Short exercise
Answer these questions from the forum thread about owning a dog:
1. On what date was springerpete's post made?
2. At what time in the morning was it pouring with rain, according to springerpete?
3. What hit springerpete on the head during the afternoon?

Like people have suggested, get off here, get your trainers on and go power walking up that bloody big hill you live on. Why pay £20=£30 for a gym membership when you have an incentive to get out and shift a few pounds if you are worried about your weight. 

PLEASE PLEASE try and give yourself a kick up the backside, otherwise I will, and it wont be pleasant!!


----------



## springerpete (Jun 24, 2010)

Oh dear Benboy.
I cant really relate to the aggression problem you have with your dog, my lads are not in the least aggressive, quite the opposite, but the other issues, well the way I see it is that they're something that goes with owning a dog.
I'm almost at my three score years and ten. Six thirty this morning it was chucking it down, I'd have been very happy to have another hour under the duvet but, unfortunately for me my lads are early risers who care not a jot about the torrential rain or the gale that was blowing, they need to go out. Consequently I got soaked, not for the first time, and certainly not the last. I get aching backs and knees, it goes with the aging process and I accept it in much the same way that I accept the fact that I took the dogs on so I have only myself to blame for the frequent soakings, the wet towels and the damp smell that my wife says fills the back of the car.
We had another soaking this afternoon, the lads were covered in mud which needed the attentions of the hosepipe and I got hit on the head by a falling branch. ( No damage.) But, after a really crappy day, my lads are dry, combed through, and happy, and, as I type this, curled up at my feet, contended, settled and snoring gently. And Benboy, do you know what, regardless of the little problems they may bring to my life the pleasures are much greater, Perhaps you should take a step back and view your life and your relationship with your dog before you make a decision you may come to regret.


----------



## BenBoy (Aug 31, 2013)

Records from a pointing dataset
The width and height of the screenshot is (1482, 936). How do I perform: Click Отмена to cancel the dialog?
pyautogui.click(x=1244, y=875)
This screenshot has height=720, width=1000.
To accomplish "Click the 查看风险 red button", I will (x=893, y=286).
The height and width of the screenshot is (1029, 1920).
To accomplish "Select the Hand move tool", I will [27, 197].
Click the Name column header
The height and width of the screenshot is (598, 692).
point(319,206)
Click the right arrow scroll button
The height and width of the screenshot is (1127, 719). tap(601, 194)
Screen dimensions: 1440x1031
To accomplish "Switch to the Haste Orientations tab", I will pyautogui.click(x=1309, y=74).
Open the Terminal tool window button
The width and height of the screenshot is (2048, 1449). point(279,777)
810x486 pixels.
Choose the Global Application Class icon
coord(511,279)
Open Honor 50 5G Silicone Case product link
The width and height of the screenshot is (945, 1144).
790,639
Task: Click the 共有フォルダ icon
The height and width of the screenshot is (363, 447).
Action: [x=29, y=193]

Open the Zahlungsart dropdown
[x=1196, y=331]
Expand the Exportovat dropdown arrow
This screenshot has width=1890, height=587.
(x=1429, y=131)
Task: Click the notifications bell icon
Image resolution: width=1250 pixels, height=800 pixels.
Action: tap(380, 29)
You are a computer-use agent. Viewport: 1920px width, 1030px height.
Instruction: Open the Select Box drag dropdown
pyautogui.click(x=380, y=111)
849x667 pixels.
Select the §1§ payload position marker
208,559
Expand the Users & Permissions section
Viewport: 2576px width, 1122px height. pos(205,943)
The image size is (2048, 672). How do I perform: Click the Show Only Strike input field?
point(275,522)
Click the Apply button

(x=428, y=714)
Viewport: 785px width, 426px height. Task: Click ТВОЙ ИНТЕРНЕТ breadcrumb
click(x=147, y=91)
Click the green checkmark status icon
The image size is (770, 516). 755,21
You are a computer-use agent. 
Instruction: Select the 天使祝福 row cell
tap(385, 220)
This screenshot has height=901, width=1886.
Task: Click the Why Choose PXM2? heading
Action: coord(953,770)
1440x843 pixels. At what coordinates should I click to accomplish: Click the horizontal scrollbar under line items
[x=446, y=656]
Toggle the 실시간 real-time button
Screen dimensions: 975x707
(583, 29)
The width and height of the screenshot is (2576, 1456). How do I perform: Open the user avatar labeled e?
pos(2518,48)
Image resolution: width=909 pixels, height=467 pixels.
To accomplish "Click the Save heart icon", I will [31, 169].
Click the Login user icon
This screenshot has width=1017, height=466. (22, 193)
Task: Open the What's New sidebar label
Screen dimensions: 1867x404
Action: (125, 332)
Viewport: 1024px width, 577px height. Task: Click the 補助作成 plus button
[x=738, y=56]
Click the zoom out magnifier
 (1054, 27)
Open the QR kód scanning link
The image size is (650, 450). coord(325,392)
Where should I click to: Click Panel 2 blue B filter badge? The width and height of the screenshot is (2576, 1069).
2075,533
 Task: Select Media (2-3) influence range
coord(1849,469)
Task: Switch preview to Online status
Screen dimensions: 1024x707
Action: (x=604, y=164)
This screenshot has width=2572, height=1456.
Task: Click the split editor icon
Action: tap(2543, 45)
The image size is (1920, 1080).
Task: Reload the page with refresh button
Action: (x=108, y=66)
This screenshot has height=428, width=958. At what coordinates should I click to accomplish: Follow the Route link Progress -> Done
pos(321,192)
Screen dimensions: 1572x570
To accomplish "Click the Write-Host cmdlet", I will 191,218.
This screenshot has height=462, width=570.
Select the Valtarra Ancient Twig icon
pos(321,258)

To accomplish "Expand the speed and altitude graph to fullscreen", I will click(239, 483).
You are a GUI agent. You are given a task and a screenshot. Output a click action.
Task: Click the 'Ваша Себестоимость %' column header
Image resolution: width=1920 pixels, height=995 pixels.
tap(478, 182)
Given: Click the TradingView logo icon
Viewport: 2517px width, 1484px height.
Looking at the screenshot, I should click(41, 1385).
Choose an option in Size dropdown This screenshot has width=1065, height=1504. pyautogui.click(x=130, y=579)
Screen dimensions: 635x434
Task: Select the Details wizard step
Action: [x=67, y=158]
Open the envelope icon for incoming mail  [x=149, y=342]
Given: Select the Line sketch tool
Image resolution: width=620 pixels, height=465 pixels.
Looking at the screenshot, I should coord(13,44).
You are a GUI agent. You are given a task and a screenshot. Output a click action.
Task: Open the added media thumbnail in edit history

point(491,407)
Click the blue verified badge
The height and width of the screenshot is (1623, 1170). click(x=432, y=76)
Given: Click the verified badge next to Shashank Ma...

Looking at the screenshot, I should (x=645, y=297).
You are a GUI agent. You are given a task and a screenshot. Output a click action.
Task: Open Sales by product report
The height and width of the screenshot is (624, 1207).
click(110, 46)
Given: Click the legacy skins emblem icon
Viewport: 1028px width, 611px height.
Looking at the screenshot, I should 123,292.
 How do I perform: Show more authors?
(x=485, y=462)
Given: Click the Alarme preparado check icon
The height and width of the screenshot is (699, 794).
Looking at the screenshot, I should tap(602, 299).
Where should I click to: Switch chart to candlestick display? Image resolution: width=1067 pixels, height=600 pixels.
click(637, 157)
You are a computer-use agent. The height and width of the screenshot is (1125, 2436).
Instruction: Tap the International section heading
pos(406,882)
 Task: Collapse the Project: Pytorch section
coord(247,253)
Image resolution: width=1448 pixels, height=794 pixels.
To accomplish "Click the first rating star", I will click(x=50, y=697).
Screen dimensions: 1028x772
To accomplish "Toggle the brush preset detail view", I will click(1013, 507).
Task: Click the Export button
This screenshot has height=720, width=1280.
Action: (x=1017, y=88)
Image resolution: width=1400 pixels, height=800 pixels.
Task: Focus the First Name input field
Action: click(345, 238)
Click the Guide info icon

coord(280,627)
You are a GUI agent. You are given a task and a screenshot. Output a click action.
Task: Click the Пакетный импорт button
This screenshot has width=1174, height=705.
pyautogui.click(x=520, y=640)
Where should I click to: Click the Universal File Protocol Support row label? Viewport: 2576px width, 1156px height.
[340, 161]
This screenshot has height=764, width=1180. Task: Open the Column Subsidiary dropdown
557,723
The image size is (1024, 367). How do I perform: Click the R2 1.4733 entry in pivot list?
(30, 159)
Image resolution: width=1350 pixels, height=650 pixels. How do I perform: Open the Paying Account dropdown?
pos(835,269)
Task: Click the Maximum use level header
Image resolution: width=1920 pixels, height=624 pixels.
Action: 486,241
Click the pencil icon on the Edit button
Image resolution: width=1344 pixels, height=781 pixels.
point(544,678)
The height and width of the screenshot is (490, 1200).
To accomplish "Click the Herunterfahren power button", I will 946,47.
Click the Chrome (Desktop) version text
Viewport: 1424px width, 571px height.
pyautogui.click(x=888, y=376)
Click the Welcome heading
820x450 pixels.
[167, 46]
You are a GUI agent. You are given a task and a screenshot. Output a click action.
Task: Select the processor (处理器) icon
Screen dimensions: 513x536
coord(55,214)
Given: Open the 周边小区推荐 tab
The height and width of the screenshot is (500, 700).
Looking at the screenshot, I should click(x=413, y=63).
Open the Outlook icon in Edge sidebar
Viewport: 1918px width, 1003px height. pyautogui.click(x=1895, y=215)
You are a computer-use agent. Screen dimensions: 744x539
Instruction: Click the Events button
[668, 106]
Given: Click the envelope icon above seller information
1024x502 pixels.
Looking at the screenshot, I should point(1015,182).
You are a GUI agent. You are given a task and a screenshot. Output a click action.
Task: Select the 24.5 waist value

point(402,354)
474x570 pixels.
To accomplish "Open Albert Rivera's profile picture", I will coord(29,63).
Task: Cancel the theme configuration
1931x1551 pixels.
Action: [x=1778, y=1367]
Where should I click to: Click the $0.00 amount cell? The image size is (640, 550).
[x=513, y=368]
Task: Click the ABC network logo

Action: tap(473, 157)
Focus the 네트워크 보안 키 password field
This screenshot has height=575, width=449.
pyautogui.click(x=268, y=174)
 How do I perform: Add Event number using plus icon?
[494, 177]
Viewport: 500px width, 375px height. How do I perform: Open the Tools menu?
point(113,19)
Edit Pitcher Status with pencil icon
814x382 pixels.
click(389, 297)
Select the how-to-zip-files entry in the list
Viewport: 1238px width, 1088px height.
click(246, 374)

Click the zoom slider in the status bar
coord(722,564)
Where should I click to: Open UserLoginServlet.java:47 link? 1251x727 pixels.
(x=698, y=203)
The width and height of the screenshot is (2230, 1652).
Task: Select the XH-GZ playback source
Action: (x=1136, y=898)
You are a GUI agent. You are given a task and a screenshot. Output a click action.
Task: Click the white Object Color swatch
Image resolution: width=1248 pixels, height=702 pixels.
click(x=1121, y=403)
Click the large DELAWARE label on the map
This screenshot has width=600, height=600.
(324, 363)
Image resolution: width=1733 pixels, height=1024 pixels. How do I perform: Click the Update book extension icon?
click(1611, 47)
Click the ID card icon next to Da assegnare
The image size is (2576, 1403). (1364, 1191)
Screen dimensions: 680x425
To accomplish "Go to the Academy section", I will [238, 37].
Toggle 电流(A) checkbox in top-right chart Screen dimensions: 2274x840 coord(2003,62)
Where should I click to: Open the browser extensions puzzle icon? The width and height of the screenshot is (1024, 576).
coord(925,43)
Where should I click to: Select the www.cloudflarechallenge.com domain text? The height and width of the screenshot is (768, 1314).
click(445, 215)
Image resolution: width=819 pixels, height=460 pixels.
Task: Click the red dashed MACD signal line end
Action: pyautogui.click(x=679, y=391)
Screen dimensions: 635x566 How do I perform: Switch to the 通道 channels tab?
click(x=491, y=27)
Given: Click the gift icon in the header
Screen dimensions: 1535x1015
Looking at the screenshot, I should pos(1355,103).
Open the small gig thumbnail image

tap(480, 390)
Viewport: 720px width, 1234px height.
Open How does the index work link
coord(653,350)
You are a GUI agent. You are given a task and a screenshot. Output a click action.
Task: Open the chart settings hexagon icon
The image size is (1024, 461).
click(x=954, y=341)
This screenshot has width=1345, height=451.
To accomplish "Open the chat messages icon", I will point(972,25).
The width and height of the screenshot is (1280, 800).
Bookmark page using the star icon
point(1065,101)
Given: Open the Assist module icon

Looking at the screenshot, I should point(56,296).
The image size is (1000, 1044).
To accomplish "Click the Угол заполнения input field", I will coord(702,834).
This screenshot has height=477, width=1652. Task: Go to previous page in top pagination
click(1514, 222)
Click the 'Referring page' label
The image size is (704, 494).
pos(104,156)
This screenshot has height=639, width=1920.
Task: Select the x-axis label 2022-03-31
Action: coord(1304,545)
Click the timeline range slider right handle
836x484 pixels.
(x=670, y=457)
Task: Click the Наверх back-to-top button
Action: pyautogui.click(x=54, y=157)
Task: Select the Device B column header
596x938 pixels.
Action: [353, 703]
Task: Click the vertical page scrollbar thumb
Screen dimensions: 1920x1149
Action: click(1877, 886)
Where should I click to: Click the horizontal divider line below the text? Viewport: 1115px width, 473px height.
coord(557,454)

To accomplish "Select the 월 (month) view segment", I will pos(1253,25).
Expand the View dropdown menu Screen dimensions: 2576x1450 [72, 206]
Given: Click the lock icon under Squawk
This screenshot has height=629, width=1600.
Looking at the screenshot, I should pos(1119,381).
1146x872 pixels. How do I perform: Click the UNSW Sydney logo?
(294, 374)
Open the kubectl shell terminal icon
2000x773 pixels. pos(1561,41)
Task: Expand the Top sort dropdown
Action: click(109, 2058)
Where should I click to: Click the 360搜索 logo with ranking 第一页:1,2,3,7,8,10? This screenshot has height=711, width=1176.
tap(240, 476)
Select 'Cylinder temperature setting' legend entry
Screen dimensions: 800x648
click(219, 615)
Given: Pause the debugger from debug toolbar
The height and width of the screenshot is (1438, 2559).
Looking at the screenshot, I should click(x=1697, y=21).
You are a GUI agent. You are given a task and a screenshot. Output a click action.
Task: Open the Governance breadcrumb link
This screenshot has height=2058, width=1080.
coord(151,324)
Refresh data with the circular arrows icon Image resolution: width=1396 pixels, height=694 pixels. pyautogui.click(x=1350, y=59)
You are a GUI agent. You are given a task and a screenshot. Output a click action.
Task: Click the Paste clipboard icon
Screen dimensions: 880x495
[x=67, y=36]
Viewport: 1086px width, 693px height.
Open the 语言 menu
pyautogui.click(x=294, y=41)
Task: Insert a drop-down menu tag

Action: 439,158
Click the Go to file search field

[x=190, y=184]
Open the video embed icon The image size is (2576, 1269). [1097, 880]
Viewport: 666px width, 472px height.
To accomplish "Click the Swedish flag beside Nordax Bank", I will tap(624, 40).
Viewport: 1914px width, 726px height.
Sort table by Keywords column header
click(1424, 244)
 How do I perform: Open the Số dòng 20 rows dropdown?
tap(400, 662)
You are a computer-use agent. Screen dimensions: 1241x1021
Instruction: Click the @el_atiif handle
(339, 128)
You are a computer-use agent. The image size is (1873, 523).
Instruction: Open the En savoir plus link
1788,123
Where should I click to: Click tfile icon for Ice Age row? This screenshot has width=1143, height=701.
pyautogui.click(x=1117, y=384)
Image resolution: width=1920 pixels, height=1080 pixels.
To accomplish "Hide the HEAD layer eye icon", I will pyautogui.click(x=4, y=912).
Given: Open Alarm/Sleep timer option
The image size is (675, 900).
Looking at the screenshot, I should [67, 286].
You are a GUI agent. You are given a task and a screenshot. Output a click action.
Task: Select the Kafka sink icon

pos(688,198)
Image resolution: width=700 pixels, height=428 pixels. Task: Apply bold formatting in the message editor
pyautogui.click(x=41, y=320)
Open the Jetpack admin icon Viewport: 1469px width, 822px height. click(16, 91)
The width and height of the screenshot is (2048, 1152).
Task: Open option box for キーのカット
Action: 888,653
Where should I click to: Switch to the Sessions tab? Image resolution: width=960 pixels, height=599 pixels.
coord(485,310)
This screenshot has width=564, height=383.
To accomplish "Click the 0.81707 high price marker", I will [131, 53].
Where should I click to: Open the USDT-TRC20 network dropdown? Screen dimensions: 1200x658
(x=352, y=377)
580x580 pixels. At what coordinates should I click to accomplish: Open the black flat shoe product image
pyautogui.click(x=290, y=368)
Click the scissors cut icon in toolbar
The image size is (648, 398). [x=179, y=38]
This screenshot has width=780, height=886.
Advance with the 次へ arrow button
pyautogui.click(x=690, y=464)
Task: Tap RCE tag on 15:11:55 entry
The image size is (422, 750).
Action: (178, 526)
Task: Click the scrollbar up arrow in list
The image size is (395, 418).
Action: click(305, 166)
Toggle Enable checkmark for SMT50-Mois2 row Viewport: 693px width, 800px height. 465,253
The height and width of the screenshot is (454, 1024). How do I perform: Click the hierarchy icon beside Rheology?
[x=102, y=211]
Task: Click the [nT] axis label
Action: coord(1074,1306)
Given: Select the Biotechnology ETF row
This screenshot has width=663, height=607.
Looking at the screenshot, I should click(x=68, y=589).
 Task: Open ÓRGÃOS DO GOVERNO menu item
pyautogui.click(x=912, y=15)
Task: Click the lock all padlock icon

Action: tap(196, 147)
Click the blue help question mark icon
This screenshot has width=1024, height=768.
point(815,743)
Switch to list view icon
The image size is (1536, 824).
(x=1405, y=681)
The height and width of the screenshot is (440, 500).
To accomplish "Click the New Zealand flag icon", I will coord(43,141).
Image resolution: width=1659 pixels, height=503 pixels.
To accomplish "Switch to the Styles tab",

Worked answer
1. Jun 24, 2010
2. Six thirty
3. A falling branch